A data lake is a headquartered repository that keeps massive amounts of raw, unprocessed, and diversified data in its natural format ^[10]^[11]. It is intended to hold structured, semi-structured, and unstructured data, offering an expandable and affordable data storage and analysis solution. Data are gathered in a data lake through a variety of sources, such as databases, log files, social media feeds, and sensors. Data lakes, unlike typical data storage platforms, do not impose a fixed structure or schema on data at the moment of input. Instead, data are saved in their raw form, keeping their natural structure and inherent flexibility. Because the structure and purpose of the data may be specified later within the analysis phase, this strategy allows businesses to gather huge volumes of data without the requirement for prior data modeling. So, on the other hand, it is seen as the next stage in displacing data warehouses as an enhanced present approach to raw analytics information storage ^[12]^[13]. While a data lake has tremendous benefits, it also has certain drawbacks. Because data lakes hold raw and unprocessed data, they are exposed to data quality, security, and privacy challenges. Without effective governance and data management techniques, a data lake may quickly devolve into a data swamp. A data swamp is a data lake that has become bloated with inconsistent, incomplete, erroneous, and ungoverned data. It is frequently caused by a lack of processes and standards that are not effectively regulated. As a result, data in a data swamp are difficult to locate, process, and analyze. Users may need to invest substantial time and effort in data searches and understanding the data’s context when there is no defined data model or schema ^[14]. Given the advantages and disadvantages of both data warehouses and data lakes, a recent approach has emerged, known as a data lakehouse.

A data lakehouse is a combination of both a data warehouse and a data lake. A data lakehouse is a single and integrated platform that combines a data lake’s scalability and flexibility with a data warehouse’s structured querying and performance improvements. It provides enterprises with a unified platform for organized, semi-structured, and unstructured data. It removes the need for separate storage systems and enables users to effortlessly access and analyze various kinds of data. A data lakehouse allows for schema evolution.

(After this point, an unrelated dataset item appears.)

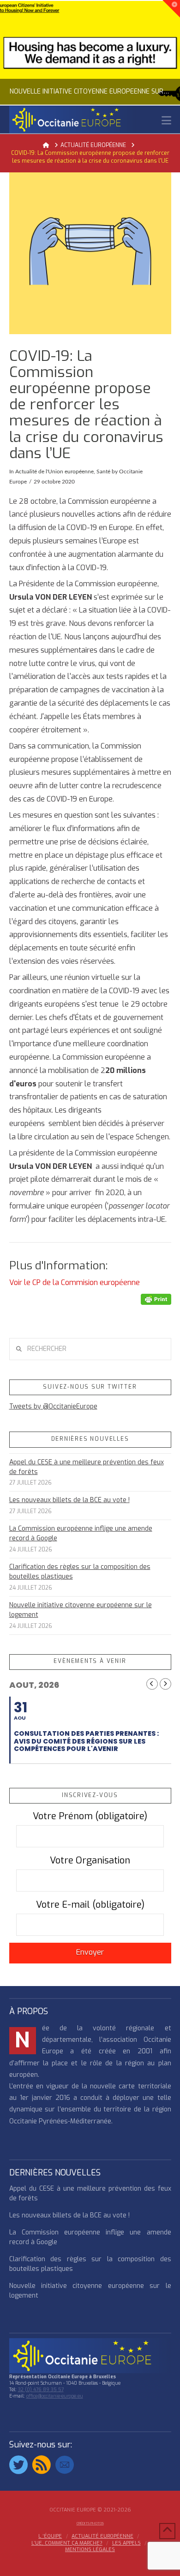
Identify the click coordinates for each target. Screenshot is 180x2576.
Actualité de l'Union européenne (54, 471)
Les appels (126, 2543)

It supports schema-on-read, allowing users to apply schemas and structures while querying data. In addition, cloud-based storage and computation resources are used in a data lakehouse, allowing enterprises to expand resources as needed and employ sophisticated query engines, such as Apache Spark or Presto, to analyze enormous amounts of data quickly and efficiently ^[15]^[16].

3. Spark and Hive

Spark is a powerful distributed processing system that provides a simple tool for analyzing heterogeneous data from various sources. It supports batch processing, real-time processing, and near-real-time processing (DStream). Spark can be deployed as a stand-alone cluster (if associated with a capable storage layer) or as an alternative to the MapReduce system by connecting to Hadoop. Spark uses a model called Resilient Distributed Datasets (RDDs) to implement batch calculations in memory, which allows it to maintain fault tolerance without having to write to disk after each operation ^[17]. As a result, the buffer memory enables it to process a large volume of incoming data, increasing overall throughput, and thus, in-memory processing contributes significantly to speed. Batch processing in Spark offers incredible advantages in terms of speed and memory consumption. Spark, which stores intermediate results in memory, is only influenced by the HDFS configuration when reading the initial input and writing the final output ^[18]. In ELT, new data sources can be easily added to the model. Consequently, various transformations may be applied to the data as needs vary. When raw data are loaded, numerous transformations can be implemented based on changes in requirements ^[19]. There are big data processing technologies like Map-Reduce, Storm, Kafka, Sqoop, and Flink; the best technology for parallelism is Spark. Spark Core serves as the foundational execution engine for the Spark platform, serving as the base for all other functionalities. It offers capabilities for working with Resilient Distributed Datasets (RDDs) and performing in-memory computing tasks. PySpark serves as a Python interface for Apache Spark, enabling the development of Spark applications and the analysis of data within a distributed environment and allowing users to write data from Spark DataFrame or RDDs to Hive tables ^[20].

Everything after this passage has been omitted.